A professor of geology at Salem State College and a Swampscott resident, Hubeny has been studying sea levels at Chesapeake Bay and core samples beneath North Shore ponds. Using little miracles like carbon dating, Hubeny and his fellow teachers can scoop core samples from marshes and tell you if they had a wet year or a dry year back in 10,000 B.C. In addition, he can measure sea levels — the rate of rise and fall, going back centuries — by examining the remains of marsh grass.

At the same time, the school’s six-member geology department is responsible for providing inspiration to young people, students going into the field in large numbers.

“The geology department is just wonderful,” said the recently graduated Jocelyn Brotherton. She credits Salem State and teachers like Hubeny for helping to launch her on what she hopes will be a career related to geology.

“Brad is very passionate about geology,” she said. “The geology department is wonderful. A good bunch to work with. And all very passionate about the science.”

“We did a lot of work on Sluice Pond in Lynn,” said Nicole Ritch, who graduated this spring. Core samples from the pond allowed her to help chart the coming of industrial production on the North Shore as she measured rising lead levels in the sediment. “We went out on a makeshift raft.”

It was a welcome opportunity to do fieldwork.

“I plan on still helping Brad out with some of the research,” Ritch said.

Raised in Hingham, Hubeny, 33, lives in Swampscott with his wife and son. He graduated from Hingham High and Bates College while earning his doctorate from the University of Rhode Island. He developed an interest in studying Earth while still a teen.

“Oceanography is actually a class at Hingham High School,” he said. The more he learned about it, the more time he spent outdoors sloshing through marsh grass and motoring over lakes and ponds, and the more he was drawn to the work.

“I can’t imagine being stuck in an office all day,” he said, carrying his aluminum core sampler toward the harbor.

That device has aided in his work at Chesapeake Bay, where he’s been able to examine thousands of years’ worth of sediment, each year represented in a line of deposits “like tree rings.” Hubeny plunges the core sampler 30 feet down and removes a tube of soil. By carbon dating the organic material within, he can determine what was growing where and when.

The type of growth he finds can help determine roughly where the high tide was during a given period.

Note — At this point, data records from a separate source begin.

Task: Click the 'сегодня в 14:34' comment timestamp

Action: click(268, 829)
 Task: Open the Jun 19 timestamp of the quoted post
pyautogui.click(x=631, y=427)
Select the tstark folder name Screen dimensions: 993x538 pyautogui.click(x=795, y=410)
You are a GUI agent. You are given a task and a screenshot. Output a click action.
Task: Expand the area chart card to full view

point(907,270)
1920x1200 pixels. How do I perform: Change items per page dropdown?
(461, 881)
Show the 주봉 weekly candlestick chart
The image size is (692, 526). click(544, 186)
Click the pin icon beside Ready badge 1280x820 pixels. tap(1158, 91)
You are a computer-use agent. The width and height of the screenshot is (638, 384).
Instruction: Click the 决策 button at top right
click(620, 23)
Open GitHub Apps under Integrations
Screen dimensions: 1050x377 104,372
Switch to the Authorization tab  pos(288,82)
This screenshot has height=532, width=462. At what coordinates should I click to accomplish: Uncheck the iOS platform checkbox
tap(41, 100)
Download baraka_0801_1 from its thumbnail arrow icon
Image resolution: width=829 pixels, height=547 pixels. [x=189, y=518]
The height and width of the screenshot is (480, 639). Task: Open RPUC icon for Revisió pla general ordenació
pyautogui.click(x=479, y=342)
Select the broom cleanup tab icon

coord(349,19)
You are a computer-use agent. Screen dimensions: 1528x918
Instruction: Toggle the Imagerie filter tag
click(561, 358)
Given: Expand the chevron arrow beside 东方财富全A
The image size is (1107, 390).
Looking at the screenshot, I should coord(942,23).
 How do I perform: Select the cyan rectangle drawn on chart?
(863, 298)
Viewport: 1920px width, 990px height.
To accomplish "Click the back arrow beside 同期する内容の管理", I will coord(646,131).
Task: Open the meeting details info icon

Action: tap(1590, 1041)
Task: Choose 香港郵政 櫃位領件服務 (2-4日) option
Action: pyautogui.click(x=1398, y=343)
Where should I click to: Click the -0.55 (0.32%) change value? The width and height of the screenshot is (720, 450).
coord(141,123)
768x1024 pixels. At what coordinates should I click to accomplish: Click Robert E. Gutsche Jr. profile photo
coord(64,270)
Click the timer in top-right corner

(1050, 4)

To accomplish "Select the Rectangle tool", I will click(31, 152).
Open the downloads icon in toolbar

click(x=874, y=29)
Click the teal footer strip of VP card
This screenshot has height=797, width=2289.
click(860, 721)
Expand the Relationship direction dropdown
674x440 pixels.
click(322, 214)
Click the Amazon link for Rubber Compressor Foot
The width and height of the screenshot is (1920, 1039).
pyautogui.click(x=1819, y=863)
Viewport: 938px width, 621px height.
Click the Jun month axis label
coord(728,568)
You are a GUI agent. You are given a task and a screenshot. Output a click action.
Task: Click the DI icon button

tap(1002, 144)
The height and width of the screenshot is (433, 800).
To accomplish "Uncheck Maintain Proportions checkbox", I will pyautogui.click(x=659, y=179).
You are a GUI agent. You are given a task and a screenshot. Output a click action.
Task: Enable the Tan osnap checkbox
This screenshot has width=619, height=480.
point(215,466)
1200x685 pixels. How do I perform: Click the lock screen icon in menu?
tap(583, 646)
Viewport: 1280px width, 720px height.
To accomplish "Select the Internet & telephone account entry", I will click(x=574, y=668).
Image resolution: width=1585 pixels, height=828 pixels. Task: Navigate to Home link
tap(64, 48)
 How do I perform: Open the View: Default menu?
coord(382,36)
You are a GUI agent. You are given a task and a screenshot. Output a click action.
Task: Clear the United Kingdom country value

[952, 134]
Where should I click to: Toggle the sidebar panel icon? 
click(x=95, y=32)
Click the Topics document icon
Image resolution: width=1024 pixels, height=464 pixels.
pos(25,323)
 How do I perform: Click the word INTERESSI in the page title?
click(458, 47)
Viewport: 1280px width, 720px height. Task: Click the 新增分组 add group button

“Sea level is going up,” he said, adding that melting sea ice is probably having an impact. “But it can’t be explained by just that. … We believe it’s tectonic.” In other words, the water level might be rising, but the shores of Maryland might be falling at the same time. “Preliminary results show sea level is going up faster than global sea level. We’re pretty intrigued.”

It’s a complex business, and Hubeny eschews catch phrases like “global warming” because they don’t tell the whole story.

“We are right now in an interglacial period,” he said. It’s been colder. And it’s been hotter. Water levels could rise by 20 feet. The more profound impact of hotter temperatures would be extremes of rainfall, he said.

“I’m not saying it’s necessarily going to happen. … All these effects will not put our planet in any situation that it has not been in before.”

On the other hand, he said, the suddenness of change indicates that human activity is having an impact on climate and everything that follows from that.

“It never got so warm so quickly,” he said.

Work closer to home has had Hubeny out on Lynn’s Sluice Pond with his students, collecting samples from the bottom of the pond.

“People love it,” he said of the work. “It’s fun to be outside.”

With the help of Hubeny and other teachers in the department, the students have created a series of reports on geology. Brotherton, for example, studied geological evidence in Connecticut that North America was once part of an enormous, single continent called Pangaea.

Brotherton was among several students who presented papers on her findings to professional conferences.

Up to 65 students are studying geology at Salem State, Hubeny said. It’s learning that prepares them for a variety of occupations, such as government work or oil exploration, even law school. For her part, Brotherton hopes to find a teaching job this fall in Florida.

“Right now,” Hubeny said, “the demand for geologists exceeds the supply.”

It is a field once associated with rock hunters and lab-locked scientists. Today, as Hubeny demonstrates, the search for evidence of Earth’s history is yielding invaluable clues to its future.